Saint Mary's School is a private independent Episcopal college-preparatory, boarding and day school for girls in grades 9–12. Located in Raleigh, North Carolina, Saint Mary's School operates as an independent school with a historic association with the Episcopal Church including an Episcopal chapel, St. Mary's Chapel, on the school's grounds. The school formerly operated as Saint Mary's College and for many decades educated young women in grades 11–12 and their freshman and sophomore years in college. The school changed to a four year high school in 1998, at which point the name reverted to Saint Mary's School, the original name of the institution when it was founded in 1842.

School information 
The school has 40 faculty members, with 80% holding advanced degrees.  Enrollment for the 2019-2020 school year is 297 full-time students, representing 11 states and seven countries. The average class size is 13 students. Saint Mary's has a 8:1 student to faculty ratio. Additionally, 36 faculty and staff members reside on the campus.
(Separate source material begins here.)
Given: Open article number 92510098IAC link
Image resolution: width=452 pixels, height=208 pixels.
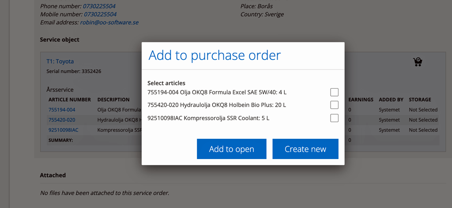Looking at the screenshot, I should point(63,130).
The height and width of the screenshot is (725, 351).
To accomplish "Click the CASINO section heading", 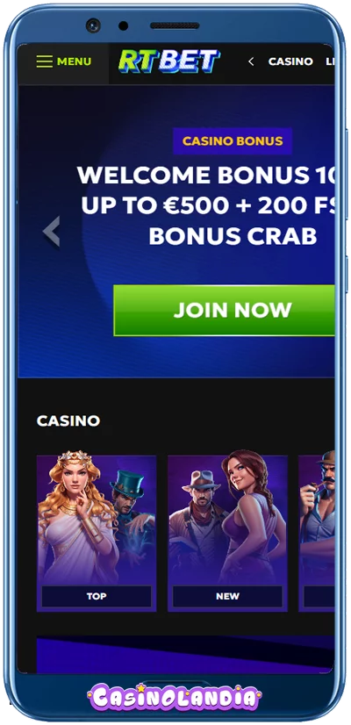I will click(68, 420).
Among the superlatives assigned to the school include the oldest continuously operated school in Raleigh, North Carolina, the third oldest girls' school in the state, and the fifth oldest girls' boarding/day school in the United States. Saint Mary's celebrated its 175th anniversary, May 12, 2017.

History 
Founded in 1842 by the Rev. Aldert Smedes, an Episcopal priest, Saint Mary's School has operated continuously on the same site ever since.

With the support of the Episcopal Diocese of North Carolina, Smedes founded Saint Mary's as a school for young ladies "designed to furnish a thorough and excellent education equal to the best that can be obtained in the city of New York, or in any Northern school." The school was founded on the site of the Episcopal School of North Carolina, a short-lived school for boys in the 1830s. Three of the present school buildings—East Rock, West Rock and Smedes Hall—formed the original campus. East Rock and West Rock, the first two buildings, were constructed with remnant stones from the construction of the North Carolina State Capitol.

During the Civil War, Saint Mary's became a safe haven for relatives of both Union and Confederate generals, including General Robert E. Lee's daughter, Mildred Childe Lee. Smedes kept the school operating throughout the war. In 1865, General William Tecumseh Sherman's Union troops camped in The Grove on front campus, and Sherman visited Smedes in the main building. From 1906-1908 President Woodrow Wilson's daughter Eleanor Wilson attended Saint Mary's.

In 1932, an alumna of the school, Margaret Mordecai Jones Cruikshank, was appointed as the seventh president of the school, making her the first woman president at Saint Mary's.

The school was racially integrated in the 1970s, when the first international students were admitted. The first African student graduated in the early 1970s, and the first African-American student graduated in 1981.

Today, Saint Mary's School is functions as an independent, Episcopal, college-preparatory, boarding and day school for girls in grades 9–12.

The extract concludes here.